Lifestyle factors associated with non-adherence include obesity, smoking, alcohol consumption, and the presence of comorbidities. It is important for providers, health care systems, and family members to support and facilitate necessary behavior changes. Cardiac rehabilitation has shown to have significant impact on morbidity and mortality following MI and revascularization. Not only to patients show improved physical activity and nutrition, they also demonstrate a >30% improvement in statin therapy adherence. Depression may also lead to a lack of statin adherence, so it is therefore important to be mindful of signs and symptoms. The quality of the patient-provider relationship is also important as it can lead to improved communication and trust.
As adherence is greatest 5 days prior to and following a doctor’s appointment—a phenomenon dubbed “white coat adherence”—Sperling and colleagues suggest that surveillance through electronic prescription-filing records and the use of reminder trigger systems, like cell phone alerts and text messages, may increase adherence by reminding patients not only to take their medications, but also to remind them to fill their prescriptions.
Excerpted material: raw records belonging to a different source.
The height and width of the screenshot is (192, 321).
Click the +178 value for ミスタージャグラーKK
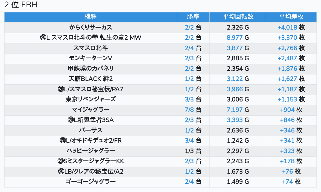click(287, 161)
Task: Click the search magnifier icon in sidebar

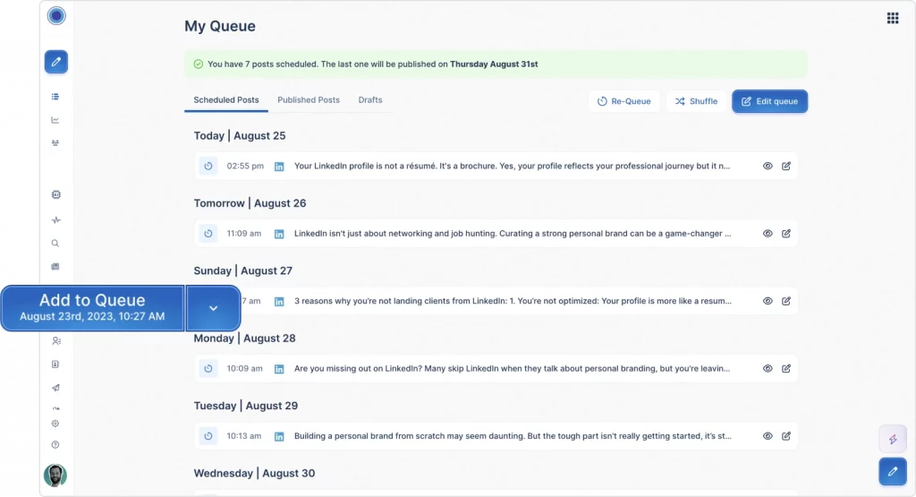Action: click(55, 244)
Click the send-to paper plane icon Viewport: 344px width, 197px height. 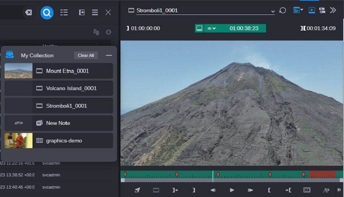point(137,190)
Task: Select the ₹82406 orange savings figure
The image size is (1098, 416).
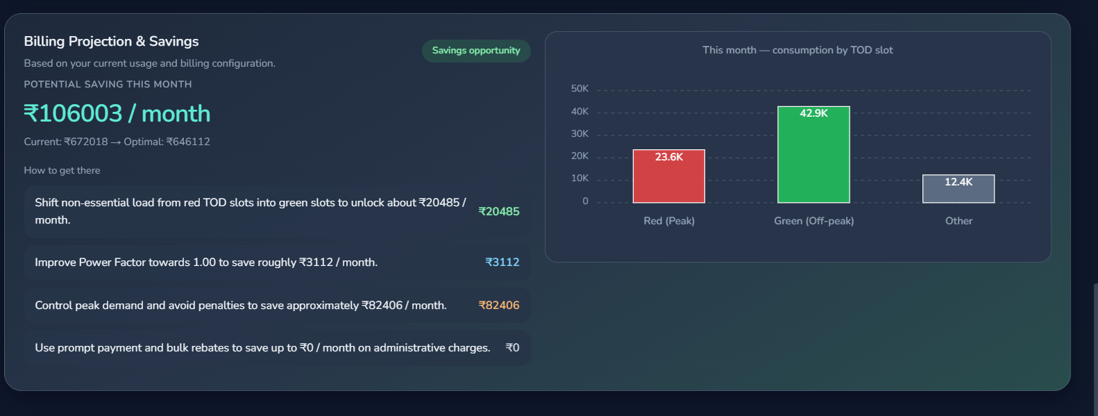Action: [499, 305]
Many patients resist statin therapy over worries of adverse side effects. However, trials have shown only a slight increase in side effects when compared to placebo. For those who do demonstrate statin intolerance, simple strategies such as re-challenging with the same or different statin, reduced dosing, or alternate-day-dosing have proven effecting for 92.2% of patients. Pill burden has also proven to contribute to non-adherence. Fixed-dose combination therapy or the polypill may be helpful to those who take numerous pills a day.
The authors conclude the paper, writing that “guidelines, enhanced quality metrics, coordination of care, and outreach programs offer mechanisms to improve implementation of system-based approaches to optimal prescribing. Strategies that incorporate strong clinical are partnerships to address non-adherence to smoking cessation, hypertension control, exercise program, and lipid management will result in improved outcomes after ACS.” They add that the best way to improve clinical outcomes of ACS patients may be by “improving provider awareness of guideline-driven high-intensity statin utilization and patient adherence to all forms of therapy.”
Hirsh BJ, Smilowitz NR, Rosenson RS, et al. J Am Coll Cardiol. 2015;66(2) 184-92.